In his first visit to the White House, Mitchell joined Trump and other lawmakers in the Roosevelt Room Monday afternoon for the bill.

Supporters of the bill, including lead sponsor GOP Rep. Virginia Foxx of North Carolina, who chairs the Committee on Education and the Workforce, said the rule would have violated due-process rights because it required companies bidding on contracts to publicly disclose past violations of workplace or labor law or pending complaints — even if the allegations had not been adjudicated.

“The ‘blacklisting’ rule created a whole new regimen for reporting and managing federal contracts, in that contractors could be barred from federal contracts solely based on an allegation of a violation,” Mitchell said after the signing.

“That means even the threat of action by a union could result in people losing their contracts, adversely affecting jobs and the ability of government to function.”

The Fair Pay and Safe Workplaces executive order, signed by President Barack Obama in July 2014, aimed to “increase efficiency and cost savings in the work performed by parties who contract with the federal government by ensuring that they understand and comply with labor laws.”
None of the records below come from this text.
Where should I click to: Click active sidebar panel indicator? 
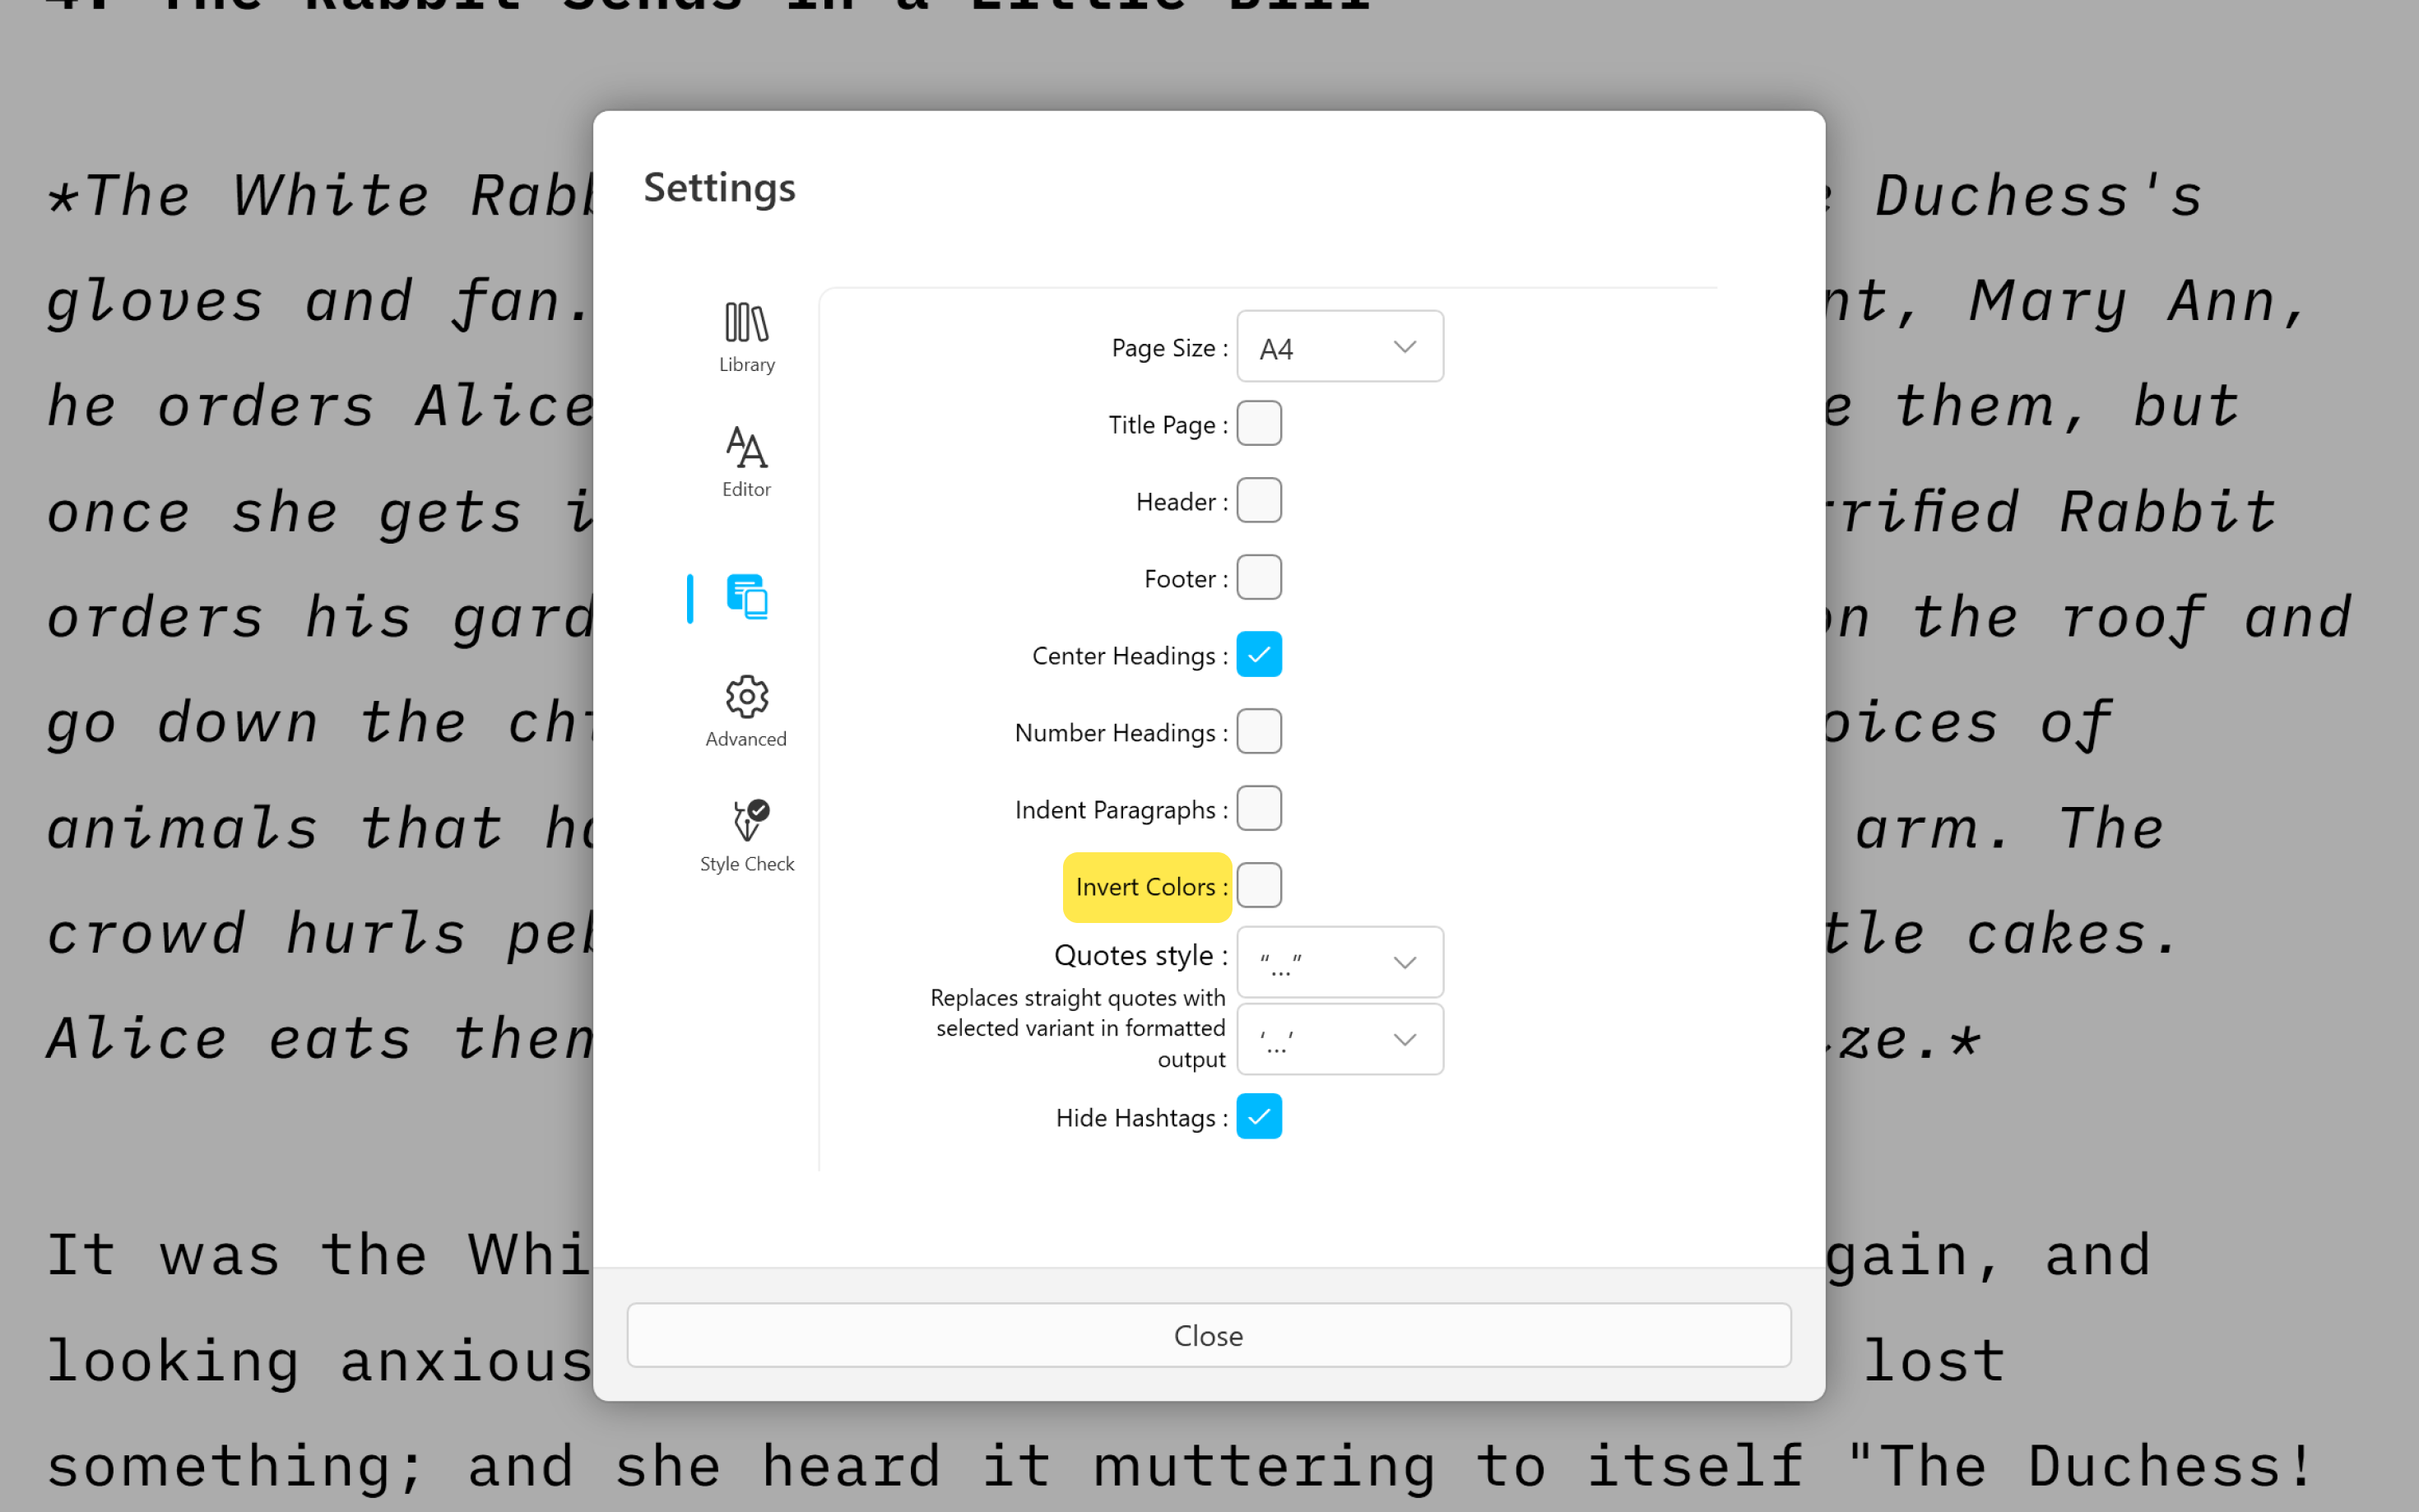(x=688, y=597)
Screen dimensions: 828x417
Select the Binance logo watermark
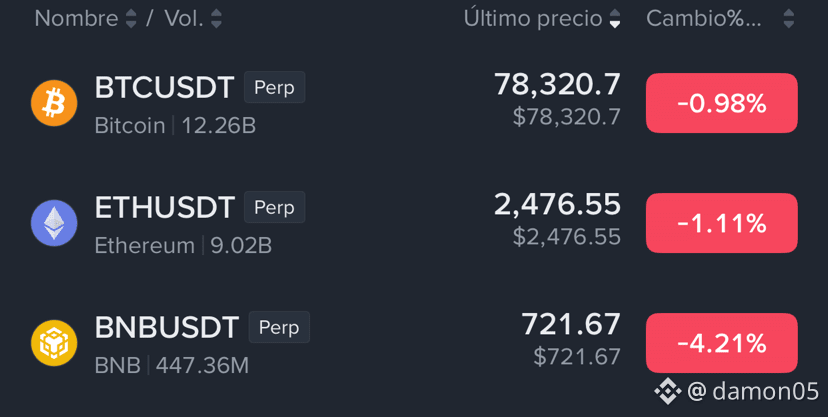coord(668,392)
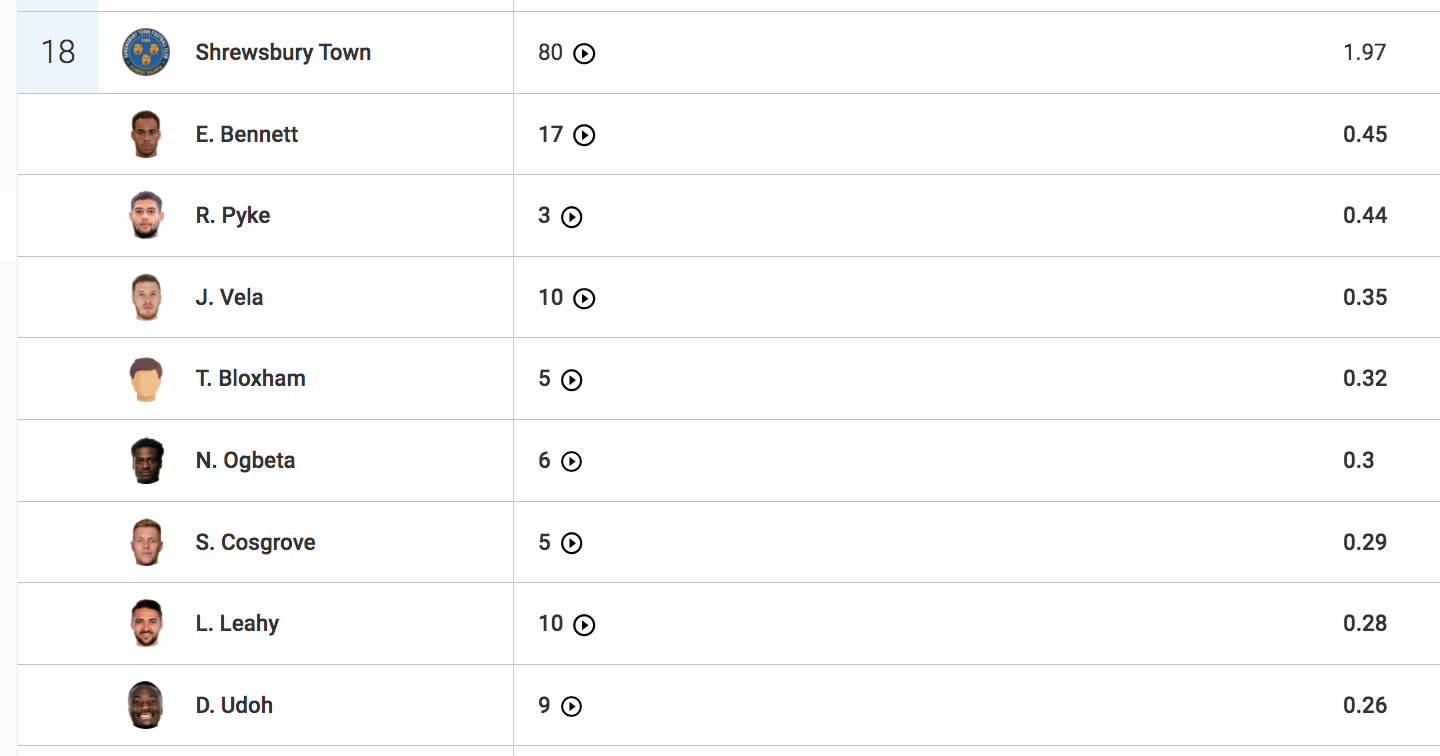
Task: Click play icon in N. Ogbeta row
Action: click(x=571, y=461)
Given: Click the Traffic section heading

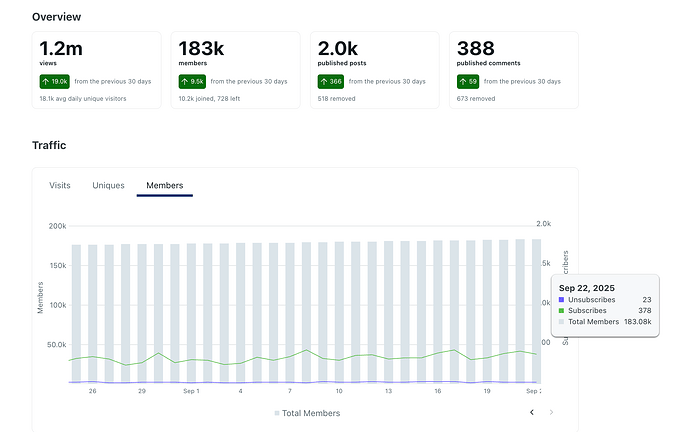Looking at the screenshot, I should click(x=49, y=145).
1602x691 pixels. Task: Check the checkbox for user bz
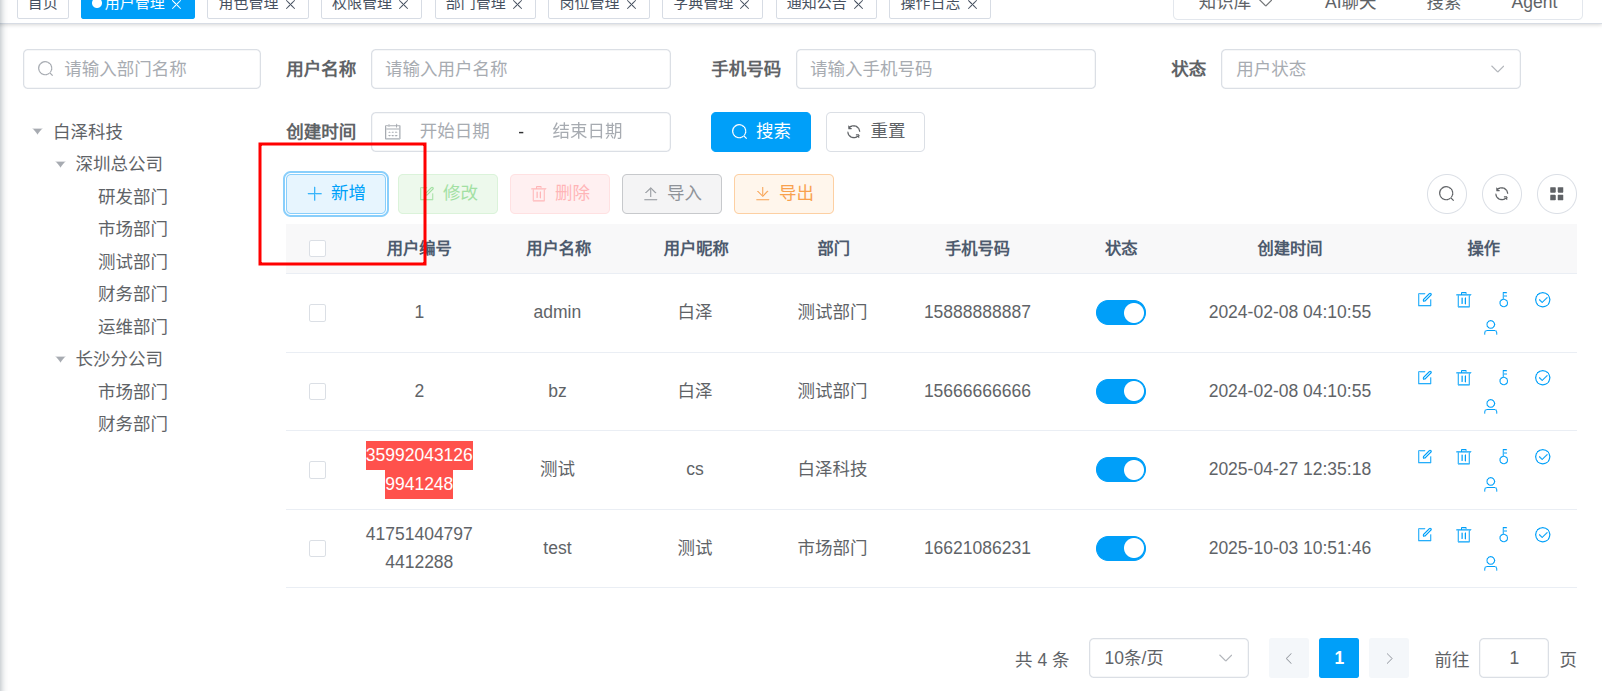(x=318, y=391)
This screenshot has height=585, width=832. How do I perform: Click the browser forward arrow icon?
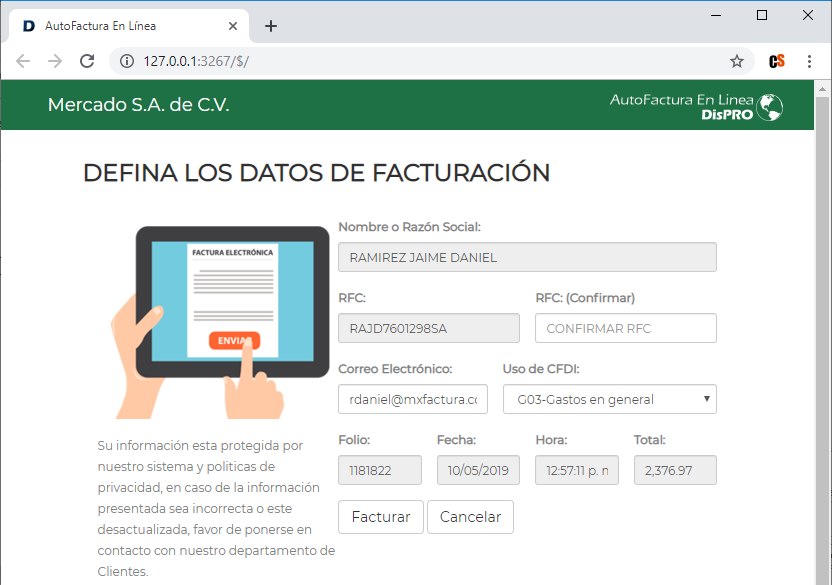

“Federal contracts should deliver value for taxpayers in a way that is consistent with our nation’s values,” then-Secretary of Labor Thomas Perez said last year when his department issued the final regulations.

“Contractors that illegally cut corners at the expense of their workers should not benefit from taxpayer-funded federal contracts. At the same time, employers who meet their legal responsibilities should not have to compete with those who do not.”

A 2010 Government Accountability Office report found the federal government has awarded contracts to companies that had been cited for violating wage regulations and health and safety regulations.

But Mitchell said the federal government’s system for suspending or debarring contractors has worked well and “adding a whole other layer on top of that, in my opinion, is excessive.”

The rule was to take effect last fall, but a federal judge in Texas in October blocked most of it in a ruling.

The House and Senate passed a joint resolution to roll back the rule under the Congressional Review Act, which allows Congress to roll back regulations implemented during the last days of the prior administration.

After the signing, Trump praised the resolution among others that he signed, tweeting, “I'll keep working with Congress, agencies and the American people until we eliminate every unnecessary, job-killing regulation we can find!”

Mitchell said it was “pretty awesome” that his first trip to the White House was to witness the president sign a bill he worked on.

“From co-sponsoring the bill, to being an integral part of the floor management to actually being there when the president signed it is an incredible honor, and one I will remember my entire life,” he said.